TASK OBJECTIVE
Check the records below line by line for the string "computer". Give the number of lines that contain it and nothing else.

STUDY MATERIAL
* * * * *
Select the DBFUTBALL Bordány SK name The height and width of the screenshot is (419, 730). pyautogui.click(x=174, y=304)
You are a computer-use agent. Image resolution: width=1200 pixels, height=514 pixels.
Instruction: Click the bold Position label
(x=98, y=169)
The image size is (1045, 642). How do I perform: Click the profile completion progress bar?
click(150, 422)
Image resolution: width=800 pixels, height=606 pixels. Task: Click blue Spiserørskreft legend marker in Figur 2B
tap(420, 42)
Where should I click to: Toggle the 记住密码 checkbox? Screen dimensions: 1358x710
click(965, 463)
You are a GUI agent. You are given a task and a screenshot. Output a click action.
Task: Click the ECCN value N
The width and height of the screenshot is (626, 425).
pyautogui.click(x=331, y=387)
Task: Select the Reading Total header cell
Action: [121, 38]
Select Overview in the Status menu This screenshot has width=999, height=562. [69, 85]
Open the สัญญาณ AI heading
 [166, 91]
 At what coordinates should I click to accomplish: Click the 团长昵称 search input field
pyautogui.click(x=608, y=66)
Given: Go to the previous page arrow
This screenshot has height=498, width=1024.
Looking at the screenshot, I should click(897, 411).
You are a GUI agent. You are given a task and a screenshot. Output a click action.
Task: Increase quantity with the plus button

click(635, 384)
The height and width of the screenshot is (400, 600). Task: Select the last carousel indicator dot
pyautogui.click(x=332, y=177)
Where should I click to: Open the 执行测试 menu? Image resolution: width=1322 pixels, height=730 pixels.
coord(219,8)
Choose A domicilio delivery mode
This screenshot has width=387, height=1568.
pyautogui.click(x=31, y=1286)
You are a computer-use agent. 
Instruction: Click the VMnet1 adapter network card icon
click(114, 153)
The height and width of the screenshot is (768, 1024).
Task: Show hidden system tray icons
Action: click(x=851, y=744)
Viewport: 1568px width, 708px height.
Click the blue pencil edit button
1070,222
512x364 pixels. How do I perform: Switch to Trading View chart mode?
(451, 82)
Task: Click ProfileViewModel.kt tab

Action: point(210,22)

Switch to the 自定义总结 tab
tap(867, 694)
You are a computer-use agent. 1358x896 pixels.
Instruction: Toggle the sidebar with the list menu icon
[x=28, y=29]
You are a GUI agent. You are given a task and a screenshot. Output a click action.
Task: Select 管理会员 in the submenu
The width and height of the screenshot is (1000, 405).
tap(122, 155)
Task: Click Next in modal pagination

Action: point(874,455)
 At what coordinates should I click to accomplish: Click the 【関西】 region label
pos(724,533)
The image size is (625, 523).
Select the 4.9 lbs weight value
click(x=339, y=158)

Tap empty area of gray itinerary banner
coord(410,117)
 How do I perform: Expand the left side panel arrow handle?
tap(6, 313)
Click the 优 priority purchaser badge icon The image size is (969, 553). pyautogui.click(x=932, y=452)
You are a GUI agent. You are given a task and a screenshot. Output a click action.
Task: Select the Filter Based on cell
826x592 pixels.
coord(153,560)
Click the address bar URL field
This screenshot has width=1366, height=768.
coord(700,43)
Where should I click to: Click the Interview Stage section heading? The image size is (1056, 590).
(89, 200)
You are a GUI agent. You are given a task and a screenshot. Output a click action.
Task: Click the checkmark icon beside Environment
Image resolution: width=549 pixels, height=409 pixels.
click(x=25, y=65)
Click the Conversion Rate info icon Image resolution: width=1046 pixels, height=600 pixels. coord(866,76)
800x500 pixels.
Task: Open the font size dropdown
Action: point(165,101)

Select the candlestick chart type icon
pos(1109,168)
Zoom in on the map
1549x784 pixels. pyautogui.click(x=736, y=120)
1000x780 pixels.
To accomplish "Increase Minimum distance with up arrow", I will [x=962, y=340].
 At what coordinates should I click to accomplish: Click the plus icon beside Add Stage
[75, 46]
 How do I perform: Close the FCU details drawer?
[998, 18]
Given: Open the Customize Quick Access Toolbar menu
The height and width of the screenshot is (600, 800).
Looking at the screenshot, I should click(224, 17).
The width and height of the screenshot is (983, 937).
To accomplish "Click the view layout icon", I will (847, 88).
* * * * *
WRITTEN ANSWER
3